To do: Give back every record exactly as it reads.

Listed entries:

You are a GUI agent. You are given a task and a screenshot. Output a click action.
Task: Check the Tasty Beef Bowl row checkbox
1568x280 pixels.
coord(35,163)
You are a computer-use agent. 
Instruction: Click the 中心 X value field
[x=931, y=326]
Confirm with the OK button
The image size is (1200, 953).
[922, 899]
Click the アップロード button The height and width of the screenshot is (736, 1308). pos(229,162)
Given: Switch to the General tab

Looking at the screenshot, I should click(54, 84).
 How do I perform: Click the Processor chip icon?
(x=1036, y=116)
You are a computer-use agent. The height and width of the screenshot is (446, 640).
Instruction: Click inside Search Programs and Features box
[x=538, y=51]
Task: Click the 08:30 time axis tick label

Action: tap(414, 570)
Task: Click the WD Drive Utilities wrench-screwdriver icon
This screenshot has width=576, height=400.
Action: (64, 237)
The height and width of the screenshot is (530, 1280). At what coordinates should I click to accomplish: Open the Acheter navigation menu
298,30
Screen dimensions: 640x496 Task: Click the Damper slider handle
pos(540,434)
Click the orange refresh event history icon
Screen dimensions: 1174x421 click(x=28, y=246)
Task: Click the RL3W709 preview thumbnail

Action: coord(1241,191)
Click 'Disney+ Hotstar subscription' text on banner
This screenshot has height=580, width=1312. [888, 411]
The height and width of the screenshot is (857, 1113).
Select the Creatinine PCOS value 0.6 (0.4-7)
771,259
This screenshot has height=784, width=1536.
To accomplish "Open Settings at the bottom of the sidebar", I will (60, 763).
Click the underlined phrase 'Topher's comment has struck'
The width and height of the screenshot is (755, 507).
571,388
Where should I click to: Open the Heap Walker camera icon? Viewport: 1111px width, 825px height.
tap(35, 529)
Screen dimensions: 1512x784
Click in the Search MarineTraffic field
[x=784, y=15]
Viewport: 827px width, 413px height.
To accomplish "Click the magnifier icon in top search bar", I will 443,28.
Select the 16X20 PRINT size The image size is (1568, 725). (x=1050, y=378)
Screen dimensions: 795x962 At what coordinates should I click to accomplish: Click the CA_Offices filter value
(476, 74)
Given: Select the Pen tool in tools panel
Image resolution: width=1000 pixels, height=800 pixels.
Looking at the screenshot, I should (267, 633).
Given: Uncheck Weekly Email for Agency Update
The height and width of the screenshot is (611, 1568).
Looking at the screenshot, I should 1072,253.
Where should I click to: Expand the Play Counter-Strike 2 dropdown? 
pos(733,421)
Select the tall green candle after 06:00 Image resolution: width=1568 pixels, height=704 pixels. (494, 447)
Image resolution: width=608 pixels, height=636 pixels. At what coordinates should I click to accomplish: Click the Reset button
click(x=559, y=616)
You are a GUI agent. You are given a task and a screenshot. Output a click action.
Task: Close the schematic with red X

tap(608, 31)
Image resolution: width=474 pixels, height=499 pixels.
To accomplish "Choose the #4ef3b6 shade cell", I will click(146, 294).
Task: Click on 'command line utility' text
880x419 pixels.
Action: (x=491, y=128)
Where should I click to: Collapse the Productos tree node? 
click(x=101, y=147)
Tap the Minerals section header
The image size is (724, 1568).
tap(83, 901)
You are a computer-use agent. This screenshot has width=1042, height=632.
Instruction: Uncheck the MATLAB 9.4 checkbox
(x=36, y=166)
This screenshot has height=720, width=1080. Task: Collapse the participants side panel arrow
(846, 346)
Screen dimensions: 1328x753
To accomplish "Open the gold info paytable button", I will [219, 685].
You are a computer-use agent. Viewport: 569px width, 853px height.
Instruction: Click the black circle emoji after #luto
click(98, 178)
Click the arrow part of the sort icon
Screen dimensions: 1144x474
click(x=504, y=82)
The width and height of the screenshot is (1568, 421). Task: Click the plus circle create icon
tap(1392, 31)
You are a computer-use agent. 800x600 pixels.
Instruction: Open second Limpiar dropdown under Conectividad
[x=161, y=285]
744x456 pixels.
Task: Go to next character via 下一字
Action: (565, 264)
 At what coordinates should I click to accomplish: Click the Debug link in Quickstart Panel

Finished exercise:
You are a GUI agent. You are given a task and a screenshot. Output a click action.
Task: Check the Tasty Beef Bowl row checkbox
1568x280 pixels.
coord(35,163)
You are a computer-use agent. 
Instruction: Click the 中心 X value field
[x=931, y=326]
Confirm with the OK button
The image size is (1200, 953).
[922, 899]
Click the アップロード button The height and width of the screenshot is (736, 1308). pos(229,162)
Given: Switch to the General tab

Looking at the screenshot, I should click(54, 84).
 How do I perform: Click the Processor chip icon?
(x=1036, y=116)
You are a computer-use agent. The height and width of the screenshot is (446, 640).
Instruction: Click inside Search Programs and Features box
[x=538, y=51]
Task: Click the 08:30 time axis tick label

Action: tap(414, 570)
Task: Click the WD Drive Utilities wrench-screwdriver icon
This screenshot has width=576, height=400.
Action: (64, 237)
The height and width of the screenshot is (530, 1280). At what coordinates should I click to accomplish: Open the Acheter navigation menu
298,30
Screen dimensions: 640x496 Task: Click the Damper slider handle
pos(540,434)
Click the orange refresh event history icon
Screen dimensions: 1174x421 click(x=28, y=246)
Task: Click the RL3W709 preview thumbnail

Action: coord(1241,191)
Click 'Disney+ Hotstar subscription' text on banner
This screenshot has height=580, width=1312. [888, 411]
The height and width of the screenshot is (857, 1113).
Select the Creatinine PCOS value 0.6 (0.4-7)
771,259
This screenshot has height=784, width=1536.
To accomplish "Open Settings at the bottom of the sidebar", I will (60, 763).
Click the underlined phrase 'Topher's comment has struck'
The width and height of the screenshot is (755, 507).
571,388
Where should I click to: Open the Heap Walker camera icon? Viewport: 1111px width, 825px height.
tap(35, 529)
Screen dimensions: 1512x784
Click in the Search MarineTraffic field
[x=784, y=15]
Viewport: 827px width, 413px height.
To accomplish "Click the magnifier icon in top search bar", I will 443,28.
Select the 16X20 PRINT size The image size is (1568, 725). (x=1050, y=378)
Screen dimensions: 795x962 At what coordinates should I click to accomplish: Click the CA_Offices filter value
(476, 74)
Given: Select the Pen tool in tools panel
Image resolution: width=1000 pixels, height=800 pixels.
Looking at the screenshot, I should (267, 633).
Given: Uncheck Weekly Email for Agency Update
The height and width of the screenshot is (611, 1568).
Looking at the screenshot, I should 1072,253.
Where should I click to: Expand the Play Counter-Strike 2 dropdown? 
pos(733,421)
Select the tall green candle after 06:00 Image resolution: width=1568 pixels, height=704 pixels. (494, 447)
Image resolution: width=608 pixels, height=636 pixels. At what coordinates should I click to accomplish: Click the Reset button
click(x=559, y=616)
You are a GUI agent. You are given a task and a screenshot. Output a click action.
Task: Close the schematic with red X

tap(608, 31)
Image resolution: width=474 pixels, height=499 pixels.
To accomplish "Choose the #4ef3b6 shade cell", I will click(146, 294).
Task: Click on 'command line utility' text
880x419 pixels.
Action: (x=491, y=128)
Where should I click to: Collapse the Productos tree node? 
click(x=101, y=147)
Tap the Minerals section header
The image size is (724, 1568).
tap(83, 901)
You are a computer-use agent. This screenshot has width=1042, height=632.
Instruction: Uncheck the MATLAB 9.4 checkbox
(x=36, y=166)
This screenshot has height=720, width=1080. Task: Collapse the participants side panel arrow
(846, 346)
Screen dimensions: 1328x753
To accomplish "Open the gold info paytable button", I will [219, 685].
You are a computer-use agent. Viewport: 569px width, 853px height.
Instruction: Click the black circle emoji after #luto
click(98, 178)
Click the arrow part of the sort icon
Screen dimensions: 1144x474
click(x=504, y=82)
The width and height of the screenshot is (1568, 421). Task: Click the plus circle create icon
tap(1392, 31)
You are a computer-use agent. 800x600 pixels.
Instruction: Open second Limpiar dropdown under Conectividad
[x=161, y=285]
744x456 pixels.
Task: Go to next character via 下一字
Action: (565, 264)
 At what coordinates should I click to accomplish: Click the Debug link in Quickstart Panel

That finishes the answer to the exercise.